JuLis fordern FDP zum Umdenken auf

Die Jungen Liberalen Saar sprechen sich für eine Aufhebung der Verjährungsfristen im Bereich der Sexualdelikte aus.

„Die aktuelle Diskussion zeigt, dass Opfer sexueller übergriffe oft erst sehr viel später den Mut finden, die an ihnen begangenen Straftaten anzuzeigen. Oftmals ist aber die Verjährungsfrist schon abgelaufen. Dementsprechend bedauern wir auch die Aussage des Fraktionsvorsitzenden der FDP im saarl. Landtag, Horst Hinschberger, bei diesem Vorschlag“, erklärt der Landesvorsitzende Sebastian Greiber

Die JuLis Saar werden auf Ihrem Landeskongress am kommenden Samstag in Merzig einen entsprechenden Antrag beraten.

Greiber weiter: „Während bei sexuellem Missbrauch an Kindern die Straftat bereits nach zehn Jahren verjährt ist, beträgt die Verjährungsfrist für Vergewaltigung 20 Jahre. Die Opfer hingegen sind oftmals ein Leben lang traumatisiert. Auf Grund dieses Missverhältnisses fordern wir die Abschaffung der strafrechtlichen Verjährung bei sexuellem Missbrauch von Kindern.“

In Ihrem Antrag fordern die JuLis Saar auch die Aufhebung der Verjährung zivilrechtlicher Ansprüche bei sexuellem Missbrauch, die derzeit der regelmäßigen dreijährigen Verjährungsfrist unterliegen, damit auch dem materiellen Anspruch der Opfer genüge getan wird.

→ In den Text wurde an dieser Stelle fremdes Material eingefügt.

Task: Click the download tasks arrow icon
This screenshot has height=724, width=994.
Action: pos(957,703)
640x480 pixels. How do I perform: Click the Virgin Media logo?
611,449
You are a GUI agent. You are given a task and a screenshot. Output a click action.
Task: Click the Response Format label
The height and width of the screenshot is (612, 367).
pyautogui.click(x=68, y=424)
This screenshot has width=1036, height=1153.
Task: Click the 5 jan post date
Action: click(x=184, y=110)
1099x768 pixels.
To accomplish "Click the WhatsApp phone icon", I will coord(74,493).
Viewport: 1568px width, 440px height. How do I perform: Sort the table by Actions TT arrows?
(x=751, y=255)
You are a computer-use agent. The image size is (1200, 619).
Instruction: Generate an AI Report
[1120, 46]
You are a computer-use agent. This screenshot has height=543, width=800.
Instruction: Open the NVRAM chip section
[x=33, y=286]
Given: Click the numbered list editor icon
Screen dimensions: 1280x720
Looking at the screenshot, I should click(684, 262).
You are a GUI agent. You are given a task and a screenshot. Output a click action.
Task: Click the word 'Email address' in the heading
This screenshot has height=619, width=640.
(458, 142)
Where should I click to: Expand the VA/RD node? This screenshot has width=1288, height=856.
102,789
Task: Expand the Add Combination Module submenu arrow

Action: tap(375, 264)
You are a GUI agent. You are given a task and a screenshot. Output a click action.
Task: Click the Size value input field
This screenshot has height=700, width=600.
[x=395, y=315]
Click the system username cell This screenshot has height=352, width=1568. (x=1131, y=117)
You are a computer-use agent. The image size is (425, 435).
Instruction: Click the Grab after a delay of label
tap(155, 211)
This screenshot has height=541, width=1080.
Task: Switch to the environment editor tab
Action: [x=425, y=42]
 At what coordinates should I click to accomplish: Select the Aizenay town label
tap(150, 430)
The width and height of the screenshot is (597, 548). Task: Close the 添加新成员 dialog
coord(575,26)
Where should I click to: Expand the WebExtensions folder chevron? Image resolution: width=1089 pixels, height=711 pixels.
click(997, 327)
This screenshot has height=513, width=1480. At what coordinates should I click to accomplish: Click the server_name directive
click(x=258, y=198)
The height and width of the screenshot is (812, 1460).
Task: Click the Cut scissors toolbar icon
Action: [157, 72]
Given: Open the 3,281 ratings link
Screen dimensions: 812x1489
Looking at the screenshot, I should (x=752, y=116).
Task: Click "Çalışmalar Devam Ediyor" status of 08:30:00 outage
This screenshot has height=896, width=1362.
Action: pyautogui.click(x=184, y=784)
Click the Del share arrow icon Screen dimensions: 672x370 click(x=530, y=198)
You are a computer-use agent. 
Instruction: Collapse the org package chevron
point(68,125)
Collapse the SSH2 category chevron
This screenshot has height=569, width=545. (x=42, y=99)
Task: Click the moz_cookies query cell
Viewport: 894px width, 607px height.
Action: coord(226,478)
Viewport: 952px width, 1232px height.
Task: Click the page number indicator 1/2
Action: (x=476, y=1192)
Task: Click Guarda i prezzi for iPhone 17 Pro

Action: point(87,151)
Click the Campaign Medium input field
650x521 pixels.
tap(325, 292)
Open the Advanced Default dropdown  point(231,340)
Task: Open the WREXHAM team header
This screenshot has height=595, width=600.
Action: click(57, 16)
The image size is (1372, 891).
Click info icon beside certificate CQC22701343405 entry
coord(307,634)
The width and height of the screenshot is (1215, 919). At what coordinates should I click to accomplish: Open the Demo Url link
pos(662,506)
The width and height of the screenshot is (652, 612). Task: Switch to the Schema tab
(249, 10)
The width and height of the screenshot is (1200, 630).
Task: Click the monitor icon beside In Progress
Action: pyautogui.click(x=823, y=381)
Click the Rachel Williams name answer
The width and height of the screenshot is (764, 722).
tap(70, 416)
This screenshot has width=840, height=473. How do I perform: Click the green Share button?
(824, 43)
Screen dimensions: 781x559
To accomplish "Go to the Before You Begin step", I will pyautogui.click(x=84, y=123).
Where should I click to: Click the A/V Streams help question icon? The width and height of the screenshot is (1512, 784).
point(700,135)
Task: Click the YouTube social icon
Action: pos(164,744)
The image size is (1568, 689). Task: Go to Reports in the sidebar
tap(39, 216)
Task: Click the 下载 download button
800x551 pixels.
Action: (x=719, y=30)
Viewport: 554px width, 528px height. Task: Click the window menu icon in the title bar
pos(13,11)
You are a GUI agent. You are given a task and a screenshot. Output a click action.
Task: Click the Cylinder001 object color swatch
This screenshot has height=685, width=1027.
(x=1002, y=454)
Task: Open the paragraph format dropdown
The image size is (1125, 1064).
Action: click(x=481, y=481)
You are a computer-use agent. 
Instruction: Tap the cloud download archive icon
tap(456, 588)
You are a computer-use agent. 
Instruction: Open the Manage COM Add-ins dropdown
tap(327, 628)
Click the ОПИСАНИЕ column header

Die JuLis Saar setzen sich daher für eine Anpassung des § 78 StGB ein, dass auch Sexualstraftaten, die im Höchstmaß mit einer Freiheitsstrafe von mindestens fünf Jahren bestraft werden, nicht verjähren. „Wir fordern die FDP auf, sich für diese Gesetzesänderung auszusprechen. Nur so ist gewährleistet, dass Täter auch noch nach Jahren zur Verantwortung gezogen werden können“, betont der Landesvorsitzende.